Problem to work on | What are the lines, copied exactly, from the one containing "Image resolution: width=555" through the final line of the material? Leave the pictures out.

------------------------------------------------------------

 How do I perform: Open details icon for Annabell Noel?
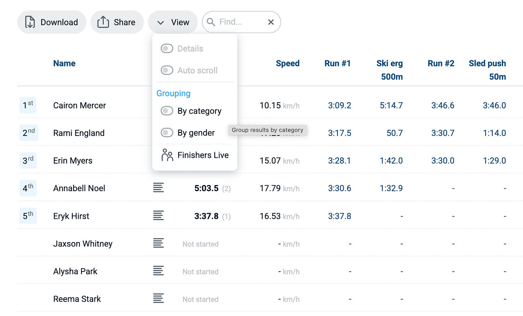[158, 188]
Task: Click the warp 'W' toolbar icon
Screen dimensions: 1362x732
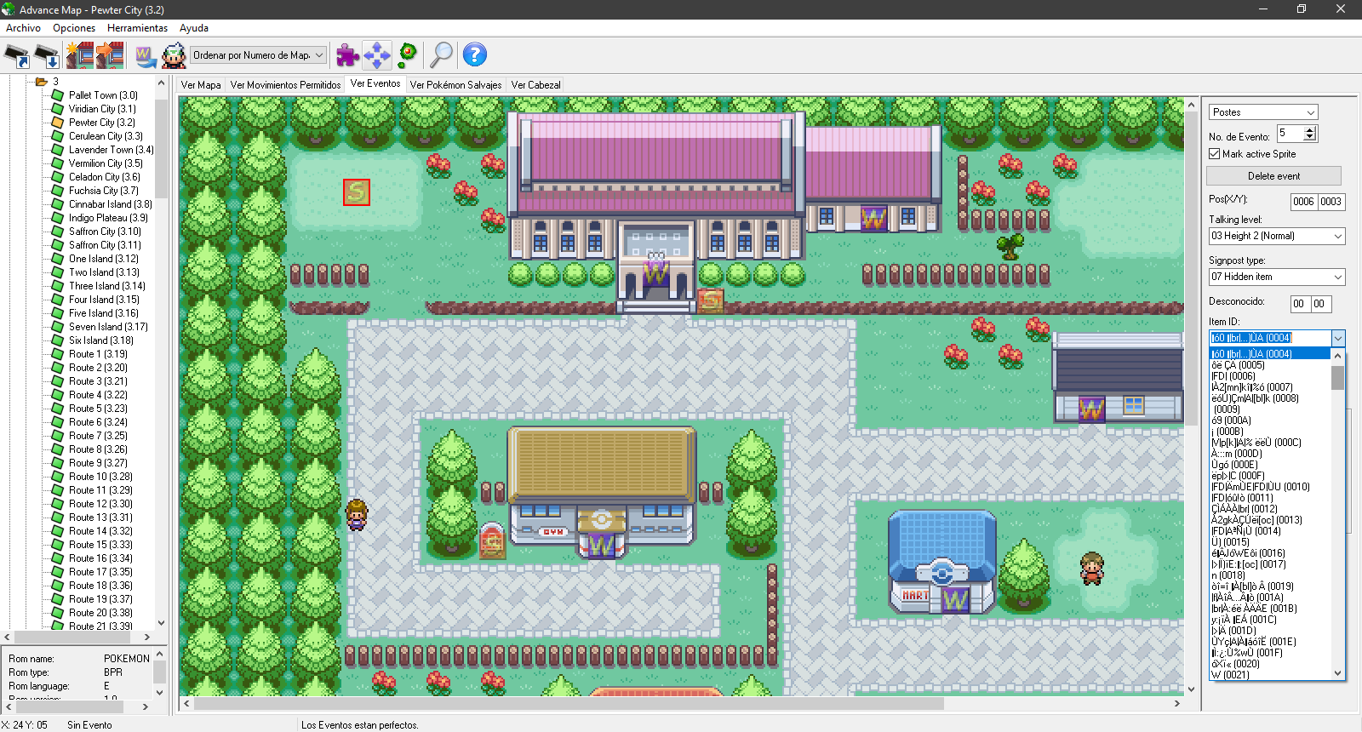Action: pyautogui.click(x=146, y=56)
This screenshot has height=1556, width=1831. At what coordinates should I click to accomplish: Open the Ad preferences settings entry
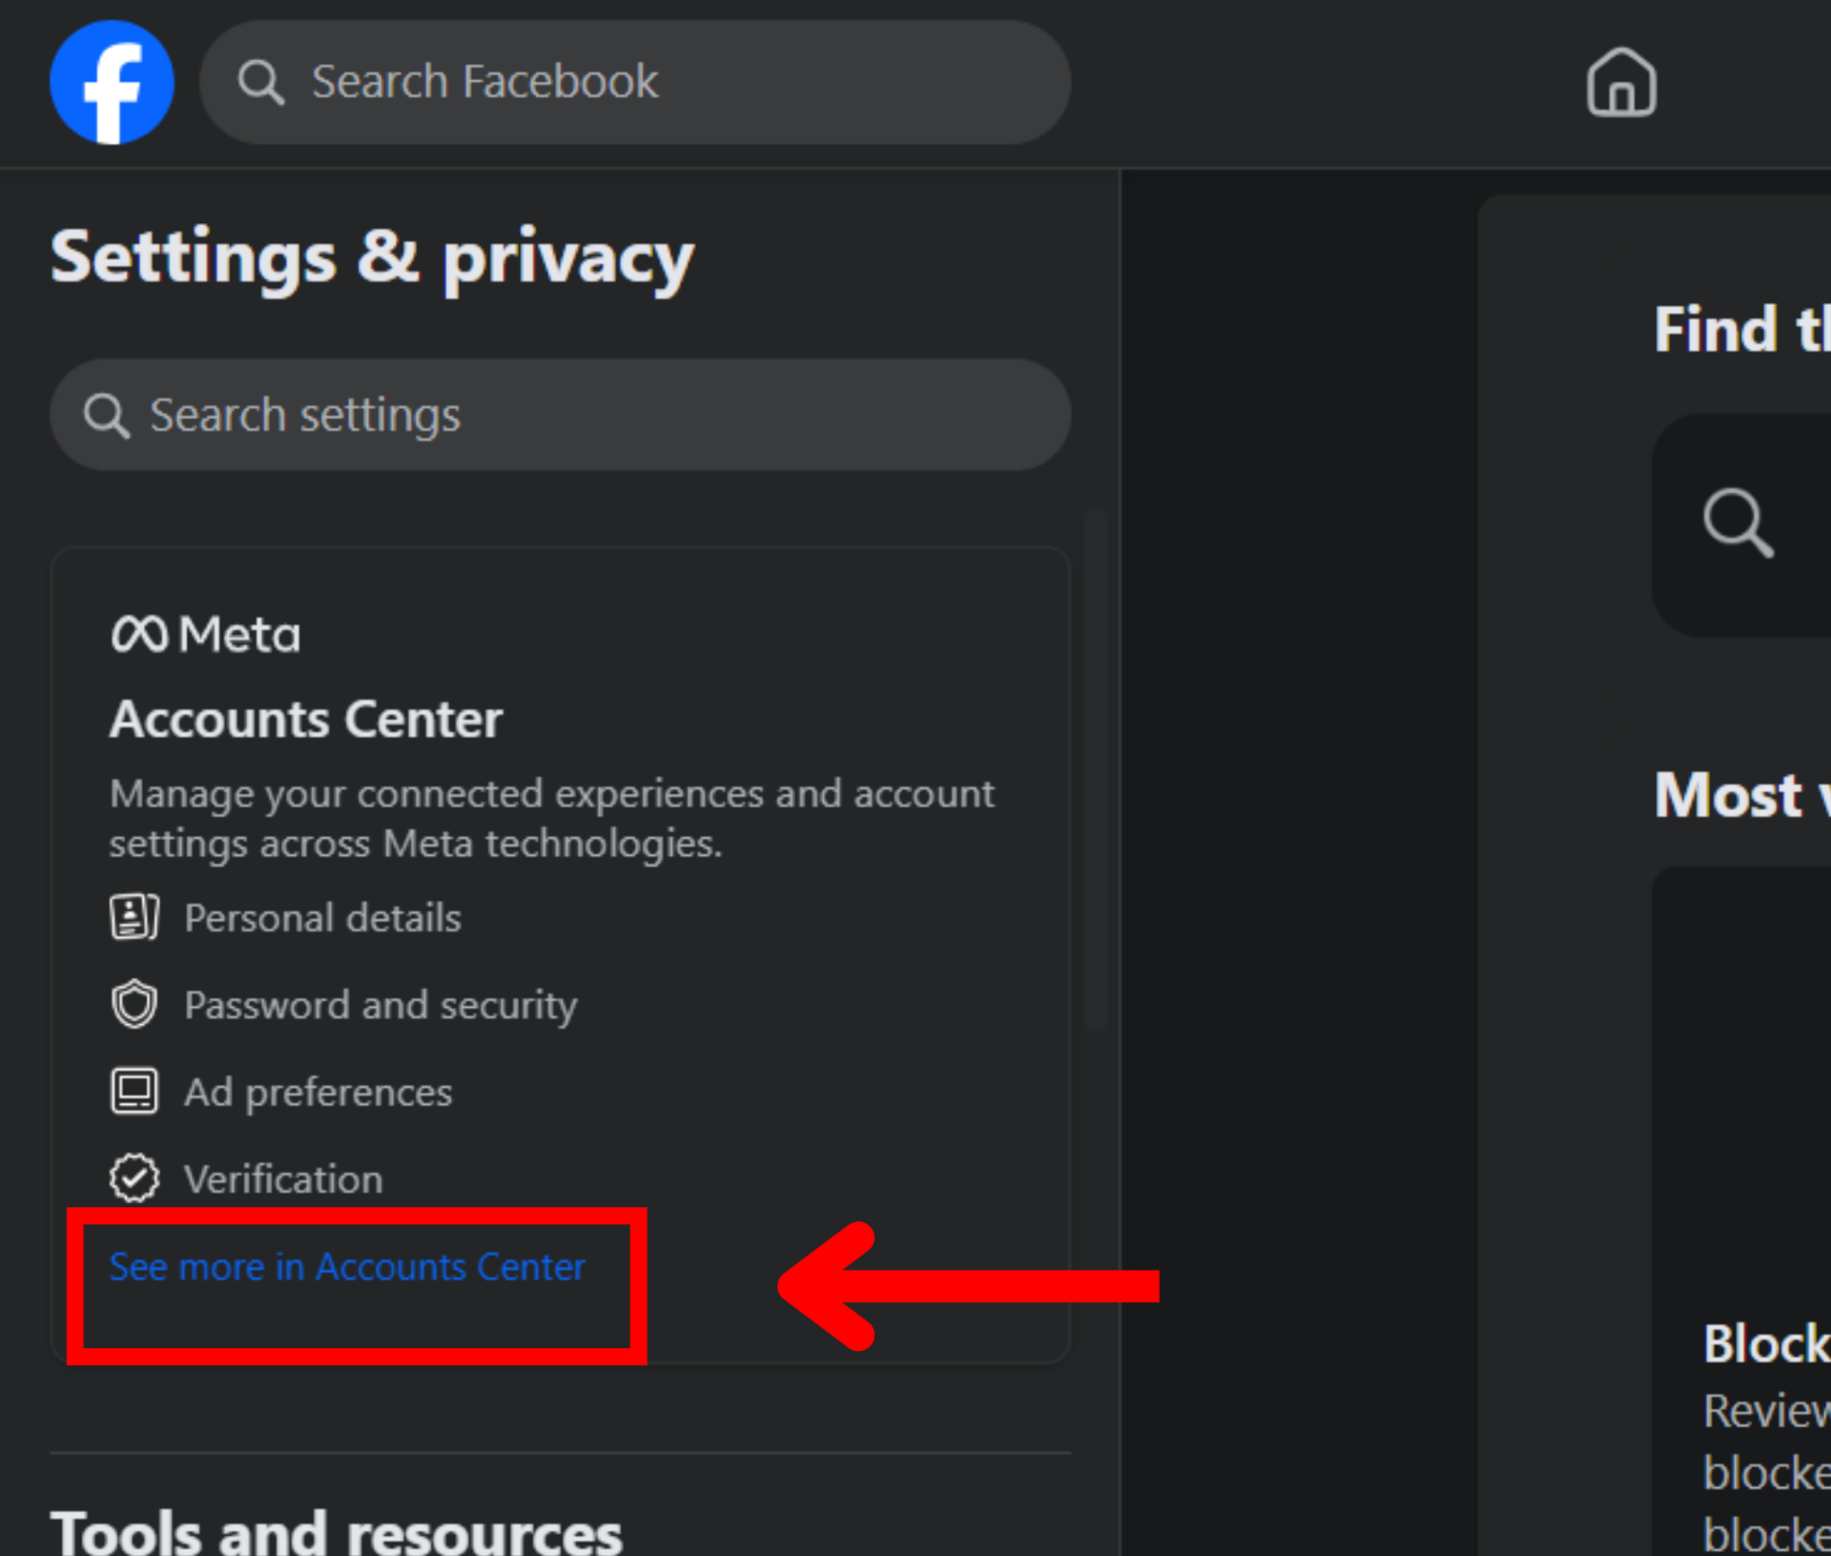pyautogui.click(x=318, y=1090)
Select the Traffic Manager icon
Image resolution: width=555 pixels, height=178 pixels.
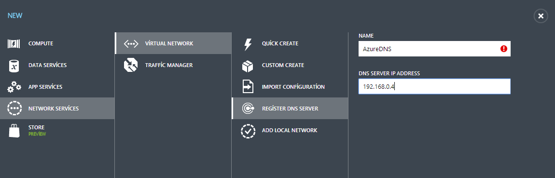point(131,65)
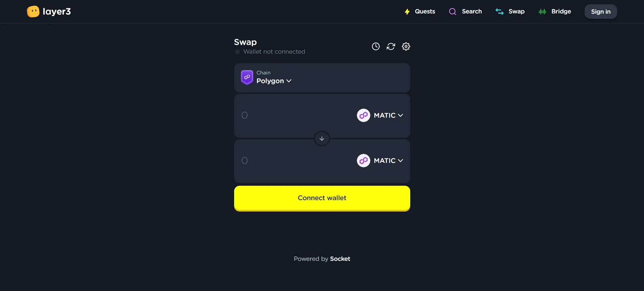Click the layer3 smiley logo icon
The image size is (644, 291).
[x=33, y=12]
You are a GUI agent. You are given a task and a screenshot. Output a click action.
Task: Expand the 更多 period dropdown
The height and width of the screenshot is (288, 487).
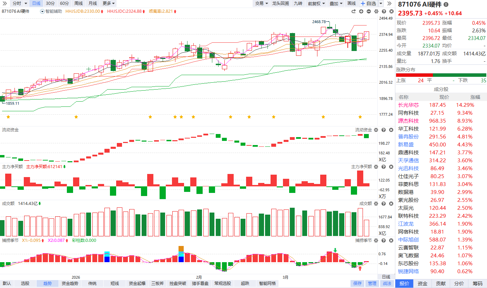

------------------------------------------------------------

Exercise response |
Image resolution: width=555 pixels, height=178 pixels.
point(131,65)
Click the layer3 smiley logo icon
The image size is (644, 291).
[x=33, y=12]
You are a GUI agent. You are given a task and a screenshot. Output a click action.
Task: Expand the 更多 period dropdown
The height and width of the screenshot is (288, 487).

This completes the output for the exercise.